*TEKSTFRAGMENT*.
--
Hugo’s bijbaan: elke zaterdag in touw bij boomkwekerij
Vooral de Ilex crenata doet het deze lente erg goed in de verkoop, zegt Hugo Jelier (16) uit Ederveen. De lastige naam van de populaire haagplant rolt de middelbare scholier zonder problemen uit de mond.
Hugo werkt nu vier jaar elke zaterdag en in de vakanties bij boomkweker Jan Konijn in Lunteren. Hij is daarmee een van de 210.000 middelbare scholieren met een bijbaan. Geen vakkenvullen of kranten rondbrengen, zoals veel jongeren doen. „Dit werk is lekker fysiek. Aan het einde van de dag voel ik mijn spieren wel.”
De scholier zit in de vierde klas van de havo op het Van Lodenstein College in Amersfoort. Een jaar of vier geleden was hij op zoek naar een bijbaan. „Mijn moeder noemde de naam van de boomkwekerij. De familie van het bedrijf ken ik al vanaf de basisschool, dus ben ik eens langs gegaan. De zaterdag daarop kon ik direct beginnen.”
De eerste maanden bestond het werk van Hugo vooral uit onkruid trekken. Maar hij is opgeklommen in het bedrijf, zoals hij het zelf zegt. „Eigenlijk doe ik nu hetzelfde werk als mijn baas: klanten helpen, planten verkopen; het meeste wat er in ons bedrijf gebeurt, doe ik ook.”
Boomkwekerij Jan Konijn levert allerhande soort planten –van oudsher vooral coniferen– aan handelaren en particulieren. Vooral de export is de laatste jaren gegroeid, aldus Hugo. Welke plant het goed doet deze lente? „De Ilex crenata. Die lijkt op de buxus, maar is sterker. De buxus heeft op het moment veel last van schimmels en rupsen.”
Schakelbrommer
De reden waarom Hugo een bijbaan zocht, is omdat hij niet gemakkelijk stil kan zitten. „Ik merkte dat ik op zaterdag pas laat uit bed kwam en de hele dag niets te doen had. Dat vind ik helemaal niks.”
Maar het geld is toch ook wel belangrijk, erkent hij. „Het verdient goed. Hoeveel?” Hij grinnikt even. „Twee keer de helft”, grapt hij. Dan weer serieus: „Ik verdien meer dan het minimumloon. Mijn schakelbrommer kan ik er goed van betalen en ik houd zelfs voldoende over om te sparen voor mijn rijbewijs en een auto.”
Er is nóg een reden waarom Hugo op zaterdag en in de vakanties de handen uit de mouwen steekt. „Op school heb ik gekozen voor een economisch ingericht profiel. De ervaring die ik opdoe met klanten, is mooi meegenomen. Al weet ik nog niet of ik hierin verder wil. Ik doe nu de havo. Daar kun je natuurlijk meer mee dan een opleiding volgen op het mbo. Maar het werk bevalt me wel goed.”
Zijn bijbaan is goed met school te combineren, vindt Hugo. „Ik zorg dat ik op vrijdagavond al mijn huiswerk klaar heb.”
Zomervakantie
Het werk is Hugo niet snel te veel. Als het even kan, is hij in Lunteren te vinden. Zoals dinsdag, toen hij een vrije dag had van school. Ook is hij praktisch elke zaterdag van de partij en van de acht weken zomervakantie werkt hij er zes, en dan ook nog eens zes dagen.
Waar de scholier vooral van geniet? „Van het contact met klanten. Dat vind ik het leukst. Maar ook van het afwisselende werk, samen met mijn collega’s.”
De meeste jongeren in zijn leerjaar werken, zegt Hugo. De jongens doen vaak lichamelijk werk, de meiden hebben vaker een baantje in de zorg of in een winkel. De scholier begrijpt niet zo goed dat er ook jongeren zijn die niet werken. „Ik vraag me dan af: Hoe wil je straks je rijbewijs betalen? Je moet toch werken voor je geld.”
--
*DE GEGEVENS*.
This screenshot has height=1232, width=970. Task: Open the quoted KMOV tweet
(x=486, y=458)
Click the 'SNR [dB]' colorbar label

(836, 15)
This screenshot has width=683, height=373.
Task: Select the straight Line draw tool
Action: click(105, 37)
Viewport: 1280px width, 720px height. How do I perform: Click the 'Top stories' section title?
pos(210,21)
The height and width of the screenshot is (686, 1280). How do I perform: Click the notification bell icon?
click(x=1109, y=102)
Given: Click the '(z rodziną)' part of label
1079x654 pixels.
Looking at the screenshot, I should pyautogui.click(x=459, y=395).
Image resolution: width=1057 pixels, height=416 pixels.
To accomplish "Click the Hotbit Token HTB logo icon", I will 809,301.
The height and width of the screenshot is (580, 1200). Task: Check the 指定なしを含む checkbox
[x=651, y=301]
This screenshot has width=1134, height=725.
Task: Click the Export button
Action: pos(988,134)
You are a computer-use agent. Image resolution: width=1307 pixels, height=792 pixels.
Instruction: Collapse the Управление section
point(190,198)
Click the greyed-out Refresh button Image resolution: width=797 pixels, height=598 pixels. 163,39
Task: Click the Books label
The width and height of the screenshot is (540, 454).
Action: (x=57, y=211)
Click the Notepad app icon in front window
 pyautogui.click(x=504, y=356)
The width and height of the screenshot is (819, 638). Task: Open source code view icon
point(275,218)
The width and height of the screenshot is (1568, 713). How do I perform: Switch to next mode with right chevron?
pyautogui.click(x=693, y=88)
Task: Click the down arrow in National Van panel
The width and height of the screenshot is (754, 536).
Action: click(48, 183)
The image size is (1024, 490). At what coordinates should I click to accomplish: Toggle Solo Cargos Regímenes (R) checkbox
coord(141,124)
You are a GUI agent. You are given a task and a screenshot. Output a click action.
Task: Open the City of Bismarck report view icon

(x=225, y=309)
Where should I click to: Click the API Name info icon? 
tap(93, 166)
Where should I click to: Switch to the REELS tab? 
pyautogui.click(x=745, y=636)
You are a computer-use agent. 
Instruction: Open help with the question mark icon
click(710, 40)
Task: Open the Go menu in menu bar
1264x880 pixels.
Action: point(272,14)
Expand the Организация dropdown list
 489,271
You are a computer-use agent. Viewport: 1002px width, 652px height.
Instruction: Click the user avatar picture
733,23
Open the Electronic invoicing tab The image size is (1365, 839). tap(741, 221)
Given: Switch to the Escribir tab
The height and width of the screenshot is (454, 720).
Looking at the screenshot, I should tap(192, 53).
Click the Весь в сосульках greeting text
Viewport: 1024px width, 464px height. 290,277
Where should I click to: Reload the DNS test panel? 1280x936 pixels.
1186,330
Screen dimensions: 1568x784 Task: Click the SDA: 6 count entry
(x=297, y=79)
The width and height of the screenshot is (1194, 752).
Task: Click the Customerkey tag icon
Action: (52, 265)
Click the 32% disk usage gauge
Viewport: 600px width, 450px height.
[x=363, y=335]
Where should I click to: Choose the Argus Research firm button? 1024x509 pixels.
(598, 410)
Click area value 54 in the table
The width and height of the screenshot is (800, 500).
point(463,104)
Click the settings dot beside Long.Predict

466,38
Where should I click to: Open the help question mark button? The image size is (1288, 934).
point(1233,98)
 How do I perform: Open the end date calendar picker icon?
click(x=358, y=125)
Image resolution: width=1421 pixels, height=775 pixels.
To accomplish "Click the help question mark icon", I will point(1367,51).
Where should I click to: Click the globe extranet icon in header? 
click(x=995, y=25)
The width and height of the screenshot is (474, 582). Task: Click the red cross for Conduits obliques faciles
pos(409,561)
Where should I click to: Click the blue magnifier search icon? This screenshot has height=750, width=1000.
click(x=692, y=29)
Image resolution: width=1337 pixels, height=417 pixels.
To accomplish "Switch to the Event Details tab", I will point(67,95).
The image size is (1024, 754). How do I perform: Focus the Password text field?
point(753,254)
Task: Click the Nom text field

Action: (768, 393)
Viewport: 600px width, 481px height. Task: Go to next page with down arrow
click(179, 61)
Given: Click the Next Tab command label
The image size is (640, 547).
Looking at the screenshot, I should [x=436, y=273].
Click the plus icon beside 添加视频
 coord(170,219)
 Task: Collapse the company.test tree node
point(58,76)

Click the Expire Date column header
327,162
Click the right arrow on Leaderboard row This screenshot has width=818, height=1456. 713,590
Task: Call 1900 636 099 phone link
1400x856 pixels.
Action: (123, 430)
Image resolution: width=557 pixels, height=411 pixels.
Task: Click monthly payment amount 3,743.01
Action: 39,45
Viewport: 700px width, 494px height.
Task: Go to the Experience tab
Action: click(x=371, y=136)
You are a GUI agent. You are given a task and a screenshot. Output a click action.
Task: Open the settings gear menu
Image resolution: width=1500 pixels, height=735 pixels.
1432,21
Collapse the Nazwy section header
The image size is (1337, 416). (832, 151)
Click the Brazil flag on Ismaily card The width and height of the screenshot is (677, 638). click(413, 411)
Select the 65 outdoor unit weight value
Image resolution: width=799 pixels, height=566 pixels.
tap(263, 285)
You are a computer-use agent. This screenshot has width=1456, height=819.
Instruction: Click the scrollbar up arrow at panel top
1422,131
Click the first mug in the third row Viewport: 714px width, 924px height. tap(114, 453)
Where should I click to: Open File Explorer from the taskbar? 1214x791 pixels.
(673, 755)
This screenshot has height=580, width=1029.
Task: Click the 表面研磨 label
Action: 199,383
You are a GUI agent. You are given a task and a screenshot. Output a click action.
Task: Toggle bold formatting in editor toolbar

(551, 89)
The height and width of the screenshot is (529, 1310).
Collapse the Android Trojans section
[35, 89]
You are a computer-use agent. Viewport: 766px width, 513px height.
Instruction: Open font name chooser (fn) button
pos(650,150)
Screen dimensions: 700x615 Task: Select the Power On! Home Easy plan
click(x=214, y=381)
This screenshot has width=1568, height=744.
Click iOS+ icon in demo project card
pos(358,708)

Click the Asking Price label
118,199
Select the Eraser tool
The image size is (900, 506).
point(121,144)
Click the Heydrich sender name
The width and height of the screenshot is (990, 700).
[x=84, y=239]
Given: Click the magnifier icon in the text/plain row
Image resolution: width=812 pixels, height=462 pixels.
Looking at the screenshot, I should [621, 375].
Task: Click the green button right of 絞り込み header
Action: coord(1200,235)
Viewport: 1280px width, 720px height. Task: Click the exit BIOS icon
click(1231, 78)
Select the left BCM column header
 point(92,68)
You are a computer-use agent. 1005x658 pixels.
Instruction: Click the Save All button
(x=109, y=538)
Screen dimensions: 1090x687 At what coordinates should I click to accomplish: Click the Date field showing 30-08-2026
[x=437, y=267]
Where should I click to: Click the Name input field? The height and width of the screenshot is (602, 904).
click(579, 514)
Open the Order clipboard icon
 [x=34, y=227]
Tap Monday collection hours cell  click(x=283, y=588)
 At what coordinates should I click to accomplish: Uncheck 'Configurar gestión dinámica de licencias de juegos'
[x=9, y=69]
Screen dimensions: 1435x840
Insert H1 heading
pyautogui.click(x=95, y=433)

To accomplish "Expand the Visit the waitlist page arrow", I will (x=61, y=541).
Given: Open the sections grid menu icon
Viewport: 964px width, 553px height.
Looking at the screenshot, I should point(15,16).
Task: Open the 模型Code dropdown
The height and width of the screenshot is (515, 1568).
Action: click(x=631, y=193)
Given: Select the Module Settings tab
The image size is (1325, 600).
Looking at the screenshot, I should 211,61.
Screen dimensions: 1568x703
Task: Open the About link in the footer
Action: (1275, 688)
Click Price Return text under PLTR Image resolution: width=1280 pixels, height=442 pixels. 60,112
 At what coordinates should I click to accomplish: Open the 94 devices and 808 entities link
--
*OPDRACHT 1*.
Typ het stuk van "Er is nóg een" tot en met "eens zes dagen." letterlijk over uit het tekstfragment.
*OPDRACHT 2*.
In welke plaats ligt volgens het tekstfragment de boomkwekerij van Jan Konijn?
*OPDRACHT 3*.
Vertaal alsjeblieft deze zin uit het tekstfragment in het Engels: "Zijn bijbaan is goed met school te combineren, vindt Hugo."

*ANTWOORD 1*.
Er is nóg een reden waarom Hugo op zaterdag en in de vakanties de handen uit de mouwen steekt. „Op school heb ik gekozen voor een economisch ingericht profiel. De ervaring die ik opdoe met klanten, is mooi meegenomen. Al weet ik nog niet of ik hierin verder wil. Ik doe nu de havo. Daar kun je natuurlijk meer mee dan een opleiding volgen op het mbo. Maar het werk bevalt me wel goed.”
Zijn bijbaan is goed met school te combineren, vindt Hugo. „Ik zorg dat ik op vrijdagavond al mijn huiswerk klaar heb.”
Zomervakantie
Het werk is Hugo niet snel te veel. Als het even kan, is hij in Lunteren te vinden. Zoals dinsdag, toen hij een vrije dag had van school. Ook is hij praktisch elke zaterdag van de partij en van de acht weken zomervakantie werkt hij er zes, en dan ook nog eens zes dagen.

*ANTWOORD 2*.
In Lunteren.

*ANTWOORD 3*.
Hugo thinks his side job is easy to combine with school.